When considering the supplementation of probiotics for weight management, it helps to understand how probiotics function. There are two main mechanisms at play:
Activation of Toll-like receptor 5 (TLR5) within the digestive system. The bacteria contain a protein that binds with TLR5 and activates a cytokine release called Interleukin-22 (IL-22) that improves gut barrier function and influences the antimicrobials on the surface of the gut.*
The processing and breakdown of dietary fibers and the fermentation of these fibers help the body better utilize micronutrients. This mechanism leads to the production of short chain fatty acids that provide energy and assist the body in accessing the micronutrients for better food efficiency, restoring metabolic balance.*
Both mechanisms help support a healthy inflammatory response, which has a positive effect on metabolism and helps regulate weight.*
The impact of a healthy gut environment is increasingly connected to mental health as well. Mental health may be linked to an imbalance in gut flora. Dr. Kelly Brogan, an integrative psychiatrist in New York City, prescribes precision probiotics, digestive support, and barrier support to help manage mental health challenges.* Lactobacillus Plantarum (PS-128) has been shown to support both serotonin and dopamine levels.*
People often cite their metabolism slowing down with age as the cause of recent weight gain.
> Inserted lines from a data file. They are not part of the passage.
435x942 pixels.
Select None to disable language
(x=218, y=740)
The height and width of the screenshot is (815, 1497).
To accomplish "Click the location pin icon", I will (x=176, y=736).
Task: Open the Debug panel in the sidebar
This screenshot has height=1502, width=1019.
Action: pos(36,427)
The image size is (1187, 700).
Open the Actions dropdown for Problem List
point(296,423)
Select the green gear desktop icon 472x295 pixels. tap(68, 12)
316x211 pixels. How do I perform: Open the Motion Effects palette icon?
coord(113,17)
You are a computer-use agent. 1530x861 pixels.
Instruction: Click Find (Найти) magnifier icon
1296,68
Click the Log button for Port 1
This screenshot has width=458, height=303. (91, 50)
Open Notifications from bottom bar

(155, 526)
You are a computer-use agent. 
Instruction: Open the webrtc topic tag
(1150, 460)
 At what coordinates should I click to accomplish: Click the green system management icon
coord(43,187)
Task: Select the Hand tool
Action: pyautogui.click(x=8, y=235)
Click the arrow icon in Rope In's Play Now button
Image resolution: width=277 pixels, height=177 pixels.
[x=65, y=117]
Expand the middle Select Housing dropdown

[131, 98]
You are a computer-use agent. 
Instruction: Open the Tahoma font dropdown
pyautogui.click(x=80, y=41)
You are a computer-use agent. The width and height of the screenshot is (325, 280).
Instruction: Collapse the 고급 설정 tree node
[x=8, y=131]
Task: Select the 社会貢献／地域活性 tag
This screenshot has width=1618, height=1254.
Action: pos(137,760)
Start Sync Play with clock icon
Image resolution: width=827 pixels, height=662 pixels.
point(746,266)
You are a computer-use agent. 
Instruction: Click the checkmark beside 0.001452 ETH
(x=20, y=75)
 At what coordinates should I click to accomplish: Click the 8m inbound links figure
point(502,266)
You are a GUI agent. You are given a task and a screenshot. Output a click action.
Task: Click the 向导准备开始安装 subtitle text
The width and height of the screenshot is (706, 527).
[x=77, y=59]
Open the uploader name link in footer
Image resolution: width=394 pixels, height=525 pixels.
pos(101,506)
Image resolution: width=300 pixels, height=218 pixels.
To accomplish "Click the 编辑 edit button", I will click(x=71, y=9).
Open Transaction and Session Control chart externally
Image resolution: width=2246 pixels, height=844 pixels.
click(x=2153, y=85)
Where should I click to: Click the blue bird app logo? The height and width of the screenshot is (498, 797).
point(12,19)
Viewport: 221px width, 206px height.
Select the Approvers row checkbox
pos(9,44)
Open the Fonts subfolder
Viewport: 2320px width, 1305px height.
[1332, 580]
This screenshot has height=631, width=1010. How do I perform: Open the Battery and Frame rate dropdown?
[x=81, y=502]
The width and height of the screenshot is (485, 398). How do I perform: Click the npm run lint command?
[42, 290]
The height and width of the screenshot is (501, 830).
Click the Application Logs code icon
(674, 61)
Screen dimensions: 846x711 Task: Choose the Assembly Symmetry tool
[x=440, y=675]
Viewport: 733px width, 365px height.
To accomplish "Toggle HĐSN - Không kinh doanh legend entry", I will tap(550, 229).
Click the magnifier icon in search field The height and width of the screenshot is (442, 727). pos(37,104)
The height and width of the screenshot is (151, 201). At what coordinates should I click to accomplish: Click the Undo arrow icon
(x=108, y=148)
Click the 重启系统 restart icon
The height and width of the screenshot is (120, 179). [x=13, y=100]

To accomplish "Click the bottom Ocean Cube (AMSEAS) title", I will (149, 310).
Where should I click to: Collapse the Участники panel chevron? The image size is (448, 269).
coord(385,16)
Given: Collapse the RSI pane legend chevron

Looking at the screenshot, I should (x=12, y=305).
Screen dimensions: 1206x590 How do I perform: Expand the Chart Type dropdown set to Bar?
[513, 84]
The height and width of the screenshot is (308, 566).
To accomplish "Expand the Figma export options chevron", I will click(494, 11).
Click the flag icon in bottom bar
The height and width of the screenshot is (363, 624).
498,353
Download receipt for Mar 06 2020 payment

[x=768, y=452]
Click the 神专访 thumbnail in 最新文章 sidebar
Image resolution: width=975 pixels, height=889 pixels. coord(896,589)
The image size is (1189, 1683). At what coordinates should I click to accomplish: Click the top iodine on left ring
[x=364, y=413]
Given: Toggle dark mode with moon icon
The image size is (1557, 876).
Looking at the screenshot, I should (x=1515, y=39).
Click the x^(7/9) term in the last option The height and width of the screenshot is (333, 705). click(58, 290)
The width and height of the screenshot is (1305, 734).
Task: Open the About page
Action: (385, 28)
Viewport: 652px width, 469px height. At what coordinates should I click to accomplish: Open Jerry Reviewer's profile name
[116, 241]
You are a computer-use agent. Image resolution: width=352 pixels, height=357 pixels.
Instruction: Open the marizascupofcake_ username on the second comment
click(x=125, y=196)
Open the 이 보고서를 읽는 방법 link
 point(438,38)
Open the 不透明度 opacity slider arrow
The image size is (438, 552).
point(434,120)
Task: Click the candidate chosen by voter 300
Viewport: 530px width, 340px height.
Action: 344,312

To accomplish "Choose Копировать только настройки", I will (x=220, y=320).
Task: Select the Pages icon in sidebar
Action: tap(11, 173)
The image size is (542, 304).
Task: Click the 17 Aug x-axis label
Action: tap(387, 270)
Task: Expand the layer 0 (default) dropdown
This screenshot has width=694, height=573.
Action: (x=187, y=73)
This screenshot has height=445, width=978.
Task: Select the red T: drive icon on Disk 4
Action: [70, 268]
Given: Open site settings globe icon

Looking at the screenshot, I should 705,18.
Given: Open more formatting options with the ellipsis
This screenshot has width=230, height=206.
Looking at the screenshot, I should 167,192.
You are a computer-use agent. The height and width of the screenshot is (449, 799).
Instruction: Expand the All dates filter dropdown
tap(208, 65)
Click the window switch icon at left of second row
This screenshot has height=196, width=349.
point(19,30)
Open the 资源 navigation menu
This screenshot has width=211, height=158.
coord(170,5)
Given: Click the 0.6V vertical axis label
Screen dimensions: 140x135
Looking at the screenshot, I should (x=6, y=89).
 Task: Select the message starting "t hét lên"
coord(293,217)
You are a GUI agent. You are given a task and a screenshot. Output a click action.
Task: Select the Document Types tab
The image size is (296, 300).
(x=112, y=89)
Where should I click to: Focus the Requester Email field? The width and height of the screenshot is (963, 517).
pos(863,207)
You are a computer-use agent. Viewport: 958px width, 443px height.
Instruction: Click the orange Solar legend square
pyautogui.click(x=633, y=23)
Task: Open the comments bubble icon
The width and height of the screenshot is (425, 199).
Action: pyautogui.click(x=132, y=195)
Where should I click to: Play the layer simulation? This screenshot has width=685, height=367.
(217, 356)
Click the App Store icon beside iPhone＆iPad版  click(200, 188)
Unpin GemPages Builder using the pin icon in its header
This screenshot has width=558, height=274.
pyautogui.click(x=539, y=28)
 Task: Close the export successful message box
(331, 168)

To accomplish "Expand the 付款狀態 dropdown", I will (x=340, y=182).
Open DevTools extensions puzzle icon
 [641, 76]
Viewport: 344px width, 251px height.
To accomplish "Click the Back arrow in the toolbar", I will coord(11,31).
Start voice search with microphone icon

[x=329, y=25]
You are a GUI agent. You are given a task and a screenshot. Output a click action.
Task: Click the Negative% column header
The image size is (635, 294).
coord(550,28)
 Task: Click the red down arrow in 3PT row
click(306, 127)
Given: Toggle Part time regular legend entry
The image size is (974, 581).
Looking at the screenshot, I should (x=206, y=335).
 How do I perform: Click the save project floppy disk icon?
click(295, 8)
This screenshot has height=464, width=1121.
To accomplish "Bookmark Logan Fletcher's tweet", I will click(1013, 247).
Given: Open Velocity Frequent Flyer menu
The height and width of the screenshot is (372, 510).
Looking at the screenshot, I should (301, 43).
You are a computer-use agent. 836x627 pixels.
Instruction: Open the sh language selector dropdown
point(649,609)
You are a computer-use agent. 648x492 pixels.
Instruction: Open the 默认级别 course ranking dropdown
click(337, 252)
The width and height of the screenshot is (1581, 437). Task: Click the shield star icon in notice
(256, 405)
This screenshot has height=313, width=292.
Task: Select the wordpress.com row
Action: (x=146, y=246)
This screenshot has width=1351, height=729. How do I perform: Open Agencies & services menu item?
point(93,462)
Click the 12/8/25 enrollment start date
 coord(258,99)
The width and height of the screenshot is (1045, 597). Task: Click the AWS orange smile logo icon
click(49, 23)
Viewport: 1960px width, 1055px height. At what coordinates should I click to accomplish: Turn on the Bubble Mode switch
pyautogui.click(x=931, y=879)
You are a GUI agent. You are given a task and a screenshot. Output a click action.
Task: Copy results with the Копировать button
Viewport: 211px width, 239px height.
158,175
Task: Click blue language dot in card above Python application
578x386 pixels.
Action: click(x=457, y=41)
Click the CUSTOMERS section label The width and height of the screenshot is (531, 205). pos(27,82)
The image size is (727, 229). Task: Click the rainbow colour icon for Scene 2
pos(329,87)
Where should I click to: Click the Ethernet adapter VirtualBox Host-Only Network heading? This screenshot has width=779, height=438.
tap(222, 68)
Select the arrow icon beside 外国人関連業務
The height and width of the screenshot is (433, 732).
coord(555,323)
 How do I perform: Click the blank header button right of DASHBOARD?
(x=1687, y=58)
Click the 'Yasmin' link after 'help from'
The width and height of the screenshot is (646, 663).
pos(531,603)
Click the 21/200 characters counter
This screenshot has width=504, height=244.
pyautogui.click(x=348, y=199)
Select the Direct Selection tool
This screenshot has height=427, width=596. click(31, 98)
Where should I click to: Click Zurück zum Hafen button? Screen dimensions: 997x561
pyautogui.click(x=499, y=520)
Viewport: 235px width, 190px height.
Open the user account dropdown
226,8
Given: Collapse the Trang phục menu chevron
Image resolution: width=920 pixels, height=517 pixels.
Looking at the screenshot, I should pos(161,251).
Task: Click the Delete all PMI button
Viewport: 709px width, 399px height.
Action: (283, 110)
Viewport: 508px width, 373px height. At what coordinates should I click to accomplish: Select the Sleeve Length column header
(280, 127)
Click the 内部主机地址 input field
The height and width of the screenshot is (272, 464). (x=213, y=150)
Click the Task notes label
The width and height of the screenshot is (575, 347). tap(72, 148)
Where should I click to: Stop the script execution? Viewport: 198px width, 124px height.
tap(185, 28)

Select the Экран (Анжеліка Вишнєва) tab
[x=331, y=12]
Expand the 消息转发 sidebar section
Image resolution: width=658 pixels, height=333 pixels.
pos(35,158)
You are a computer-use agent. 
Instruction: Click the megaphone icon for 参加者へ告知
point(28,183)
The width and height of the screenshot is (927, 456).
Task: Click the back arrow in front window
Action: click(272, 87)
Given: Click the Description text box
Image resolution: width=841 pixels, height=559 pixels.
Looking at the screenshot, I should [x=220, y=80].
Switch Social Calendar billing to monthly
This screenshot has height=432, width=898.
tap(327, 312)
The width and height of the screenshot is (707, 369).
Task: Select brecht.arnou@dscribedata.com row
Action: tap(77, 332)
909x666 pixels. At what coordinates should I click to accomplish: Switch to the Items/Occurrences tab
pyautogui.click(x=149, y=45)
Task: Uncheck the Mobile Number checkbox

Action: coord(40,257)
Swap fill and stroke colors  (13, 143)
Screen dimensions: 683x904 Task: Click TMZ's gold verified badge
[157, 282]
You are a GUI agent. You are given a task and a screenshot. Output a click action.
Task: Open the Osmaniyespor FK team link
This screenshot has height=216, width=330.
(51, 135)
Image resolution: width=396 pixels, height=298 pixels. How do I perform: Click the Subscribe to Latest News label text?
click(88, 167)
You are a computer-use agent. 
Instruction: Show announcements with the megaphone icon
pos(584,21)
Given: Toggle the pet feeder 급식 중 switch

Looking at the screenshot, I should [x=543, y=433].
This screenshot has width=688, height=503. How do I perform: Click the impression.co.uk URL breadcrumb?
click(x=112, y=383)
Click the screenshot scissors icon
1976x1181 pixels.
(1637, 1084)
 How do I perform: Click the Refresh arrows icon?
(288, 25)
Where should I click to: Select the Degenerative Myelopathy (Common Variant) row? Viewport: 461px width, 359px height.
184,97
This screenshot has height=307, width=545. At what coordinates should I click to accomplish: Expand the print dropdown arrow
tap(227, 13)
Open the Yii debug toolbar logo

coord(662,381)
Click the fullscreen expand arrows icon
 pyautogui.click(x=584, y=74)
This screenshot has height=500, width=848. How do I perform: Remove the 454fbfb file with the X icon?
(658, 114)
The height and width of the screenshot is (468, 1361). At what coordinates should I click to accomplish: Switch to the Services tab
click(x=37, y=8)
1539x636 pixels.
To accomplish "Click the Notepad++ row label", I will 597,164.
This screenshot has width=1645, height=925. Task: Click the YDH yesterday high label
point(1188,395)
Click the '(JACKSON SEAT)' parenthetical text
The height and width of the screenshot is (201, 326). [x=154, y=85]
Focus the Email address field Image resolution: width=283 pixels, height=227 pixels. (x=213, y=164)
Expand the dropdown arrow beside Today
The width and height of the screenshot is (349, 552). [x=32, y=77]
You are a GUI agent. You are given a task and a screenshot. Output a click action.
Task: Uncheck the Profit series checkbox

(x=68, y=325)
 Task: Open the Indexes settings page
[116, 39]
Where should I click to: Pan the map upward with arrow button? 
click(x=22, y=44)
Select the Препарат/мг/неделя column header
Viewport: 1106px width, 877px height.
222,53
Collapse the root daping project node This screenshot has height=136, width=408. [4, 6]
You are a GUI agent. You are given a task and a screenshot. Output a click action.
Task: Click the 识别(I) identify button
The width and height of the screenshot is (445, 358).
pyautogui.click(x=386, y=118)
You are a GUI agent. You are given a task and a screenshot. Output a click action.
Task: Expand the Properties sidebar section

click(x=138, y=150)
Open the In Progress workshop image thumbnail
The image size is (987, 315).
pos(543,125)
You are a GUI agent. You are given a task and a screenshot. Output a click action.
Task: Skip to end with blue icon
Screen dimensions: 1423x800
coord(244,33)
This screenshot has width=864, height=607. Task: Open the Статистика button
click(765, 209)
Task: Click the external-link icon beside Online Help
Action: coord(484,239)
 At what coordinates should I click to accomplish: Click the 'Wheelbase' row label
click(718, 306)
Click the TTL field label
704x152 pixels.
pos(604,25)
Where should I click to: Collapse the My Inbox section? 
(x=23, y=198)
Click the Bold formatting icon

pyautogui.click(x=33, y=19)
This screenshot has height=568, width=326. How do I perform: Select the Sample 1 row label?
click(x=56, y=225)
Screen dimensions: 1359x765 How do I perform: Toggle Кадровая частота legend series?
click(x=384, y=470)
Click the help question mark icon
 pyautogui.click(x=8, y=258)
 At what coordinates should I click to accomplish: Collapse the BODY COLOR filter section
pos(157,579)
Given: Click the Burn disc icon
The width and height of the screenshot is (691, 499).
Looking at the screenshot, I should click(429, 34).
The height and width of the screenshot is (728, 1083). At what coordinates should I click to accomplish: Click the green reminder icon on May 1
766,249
While aging can impact metabolic function, making some adjustments in lifestyle and diet are likely to improve gut health and help control weight. This can include eating more fermented foods, including yogurt, cheese, kefir, sauerkraut and other pickled vegetables, kimchi, miso, tempeh, and red cider vinegar. These dietary changes may be outside the comfort zone for many patients which opens the door to recommend supplementing with probiotics to help maintain a healthy inflammatory response in the gut, improving metabolic efficiency and ultimately having a positive impact on weight management.*
Probiotics are critical to gut health.* Though they’re naturally found in the body, they may need to be restored or supported by lifestyle, diet, and supplements. But not all probiotics are the same. A functional medicine practitioner can help select the regimen that’s right for you.
*These statements have not been evaluated by the Food and Drug Administration. This product is not intended to diagnose, treat, cure or prevent any disease.
Kobyliak, N., Conte, C., Cammarota, G., Haley, A. P., Styriak, I., Gaspar, L., Fusek, J., Rodrigo, L., … Kruzliak, P. (2016). Probiotics in prevention and treatment of obesity: a critical view. Nutrition & Metabolism, 13, 14.